Chenango, Schoharie report COVID deaths

·2 min read

Jan. 14—Chenango and Schoharie counties reported COVID-19 deaths Thursday, while Otsego County announced changes in contact tracing.

Chenango County's 99th death Thursday was included in the daily report from Chenango County Public Health. "Yesterday afternoon our team confirmed the 99th COVID-19 attributed death in Chenango County. Our deepest condolences are with the affected family and friends," a media release said.

The department reported 722 active cases, including 254 in vaccinated people. There were eight people hospitalized — all of them unvaccinated. There were 1,035 people under active quarantine.

Home test reporting information and quarantine and isolation self-attestation forms are available for Chenango County residents at

Schoharie County also reported a death. The county's 31st death was confirmed on the state Department of Health website, which also said the county had 55 new cases.

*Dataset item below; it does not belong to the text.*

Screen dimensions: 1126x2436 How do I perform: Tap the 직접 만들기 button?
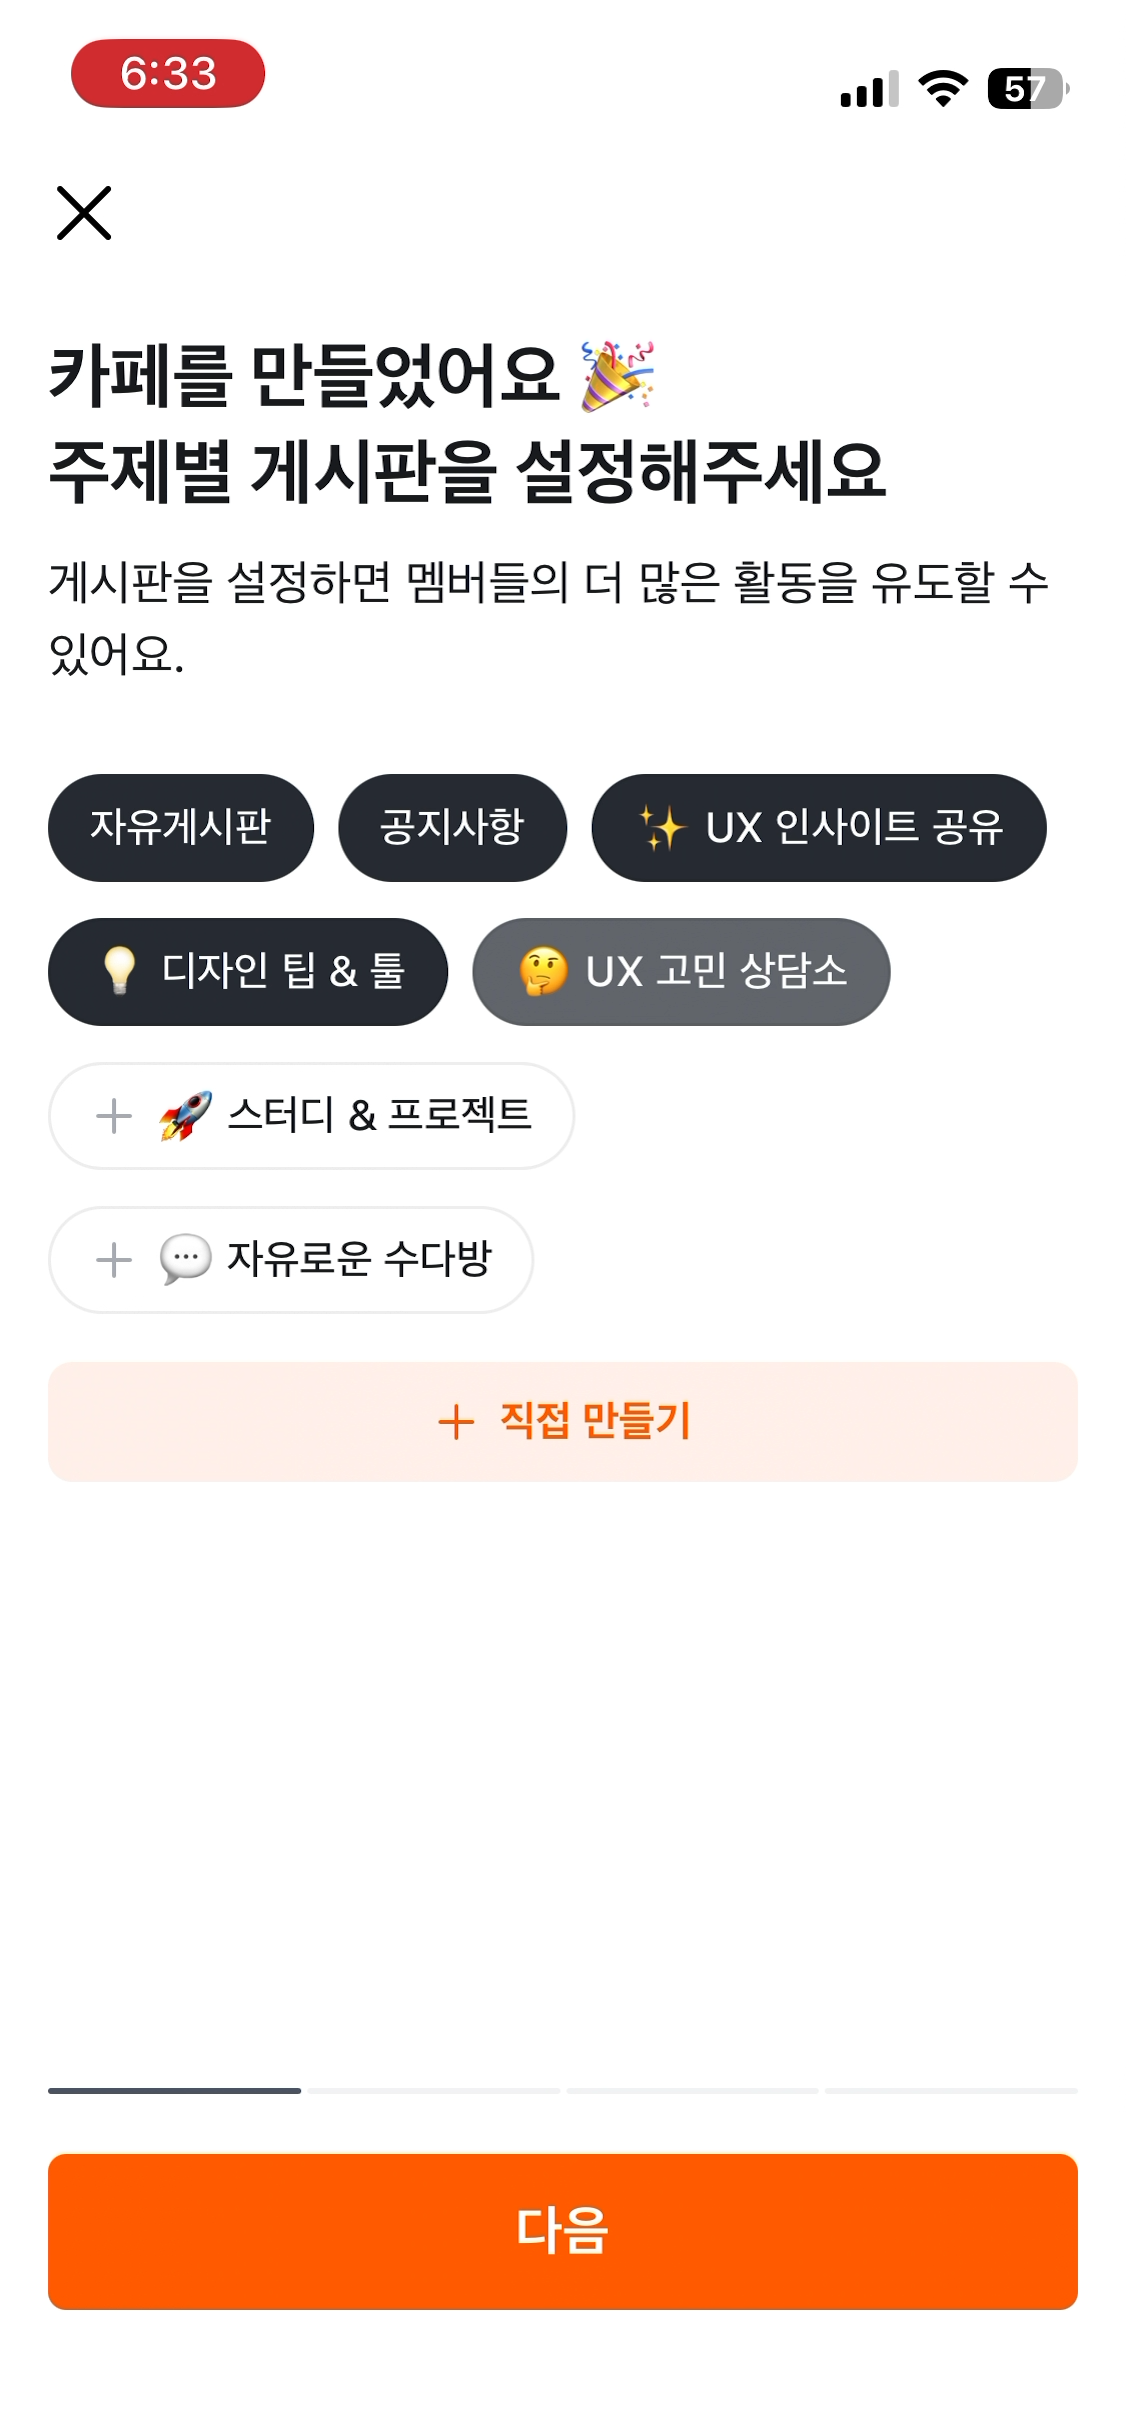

Otsego County reported 183 new cases Thursday. According to the Otsego County Department of Health website, the department is no longer reporting the number of active cases.

There were eight people hospitalized with COVID, the website said.

The seven-day average of positive tests for the county was 17.2%.

The Otsego County Health Department issued a media release Thursday, saying the state and county departments of health have "shifted resources in the response to the pandemic." Those who test positive for COVID may or may not be contacted by the health department, the release said. Those who test positive should isolate for at least five days and notify close contacts. Those who are unvaccinated or have not received a booster dose and have been in close contact with someone who is positive should quarantine for at least five days, according to the release.

After isolation or quarantine is completed, those who need documentation for work can download attestation forms at

Contact tracing will continue in certain settings such as schools, daycares, hospitals, nursing homes and other congregate settings, the release said.

Statewide, Gov. Kathy Hochul reported 195 COVID-19 deaths Wednesday.

"Even as the rate of new infections continues to move in a promising direction, too many New Yorkers are getting sick, being hospitalized or tragically losing their lives — we must remain vigilant in our fight against the virus," Hochul said in a media release. "We can't afford to reverse the progress we've made fighting this winter surge. Let's continue to use the tools at our disposal to stop the spread and keep our loves ones safe and healthy: Vaccines, boosters, masks and best practices like washing your hands and staying home if you're sick."